Sounds terrific. The only downside is the film is not quite as smart as it wants to be and falls back on that old standby - flashbacks - to make most of the film's big revelations.

By the time the two hour-plus movie got to the last few flashbacks, the sighs from the crowd at the packed screening I attended became louder and louder, as if a collective frustration was growing with the movie's main conceit (which is, essentially, that you don't really know what's going on until one of many flashbacks fills in the details).

That said, the movie is easily among the smartest mainstream movie releases this year, and the two leads, especially Owen, are up to the task.

The movie opens in 2003, when British agent Ray Koval (Owens) successfully picks up American Claire Stenwick (Roberts) at a party. Unknown to him, she's a CIA agent looking to steal secrets he has stored in his hotel room - a feat she pulls off with relative ease, but only after their encounter becomes intimate.

He wakes up extremely unhappy.

Flash forward five years, and the two are corporate spies in New York City, working for rival companies led by CEOs who hate each other: Howard Tully (Tom Wilkinson, always good) and Richard Garsik (Paul Giamatti in the film's most memorable performance).

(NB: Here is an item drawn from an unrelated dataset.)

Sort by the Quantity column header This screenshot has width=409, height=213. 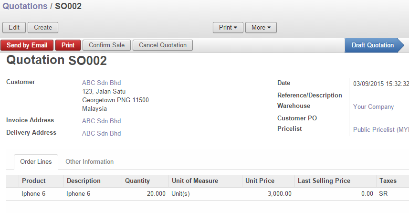pos(137,181)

Gilroy, who both wrote and directed, provides one of the better opening credit scenes in recent memory, as Tully and Garsik break into a fist fight at an airport. It's one of many moments both subtle and overt that skewer corporate culture, from the executive egos to backstabbing employees.

Gilroy (who wrote all three "Bourne" films and wrote and directed "Michael Clayton") gives us two paranoid, deceptive and very sharp lovers in Koval and Stenwick. They take all the doubts and insecurities one feels when becoming romantically entangled with someone and magnify them to ridiculous levels. It's fun to watch.

As for the plot, it would be criminal to give much away. Suffice it to say Koval and Stenwick form a partnership to scam their corporate bosses and steal an extremely valuable piece of information. Suffice it also to say that you can't trust anyone.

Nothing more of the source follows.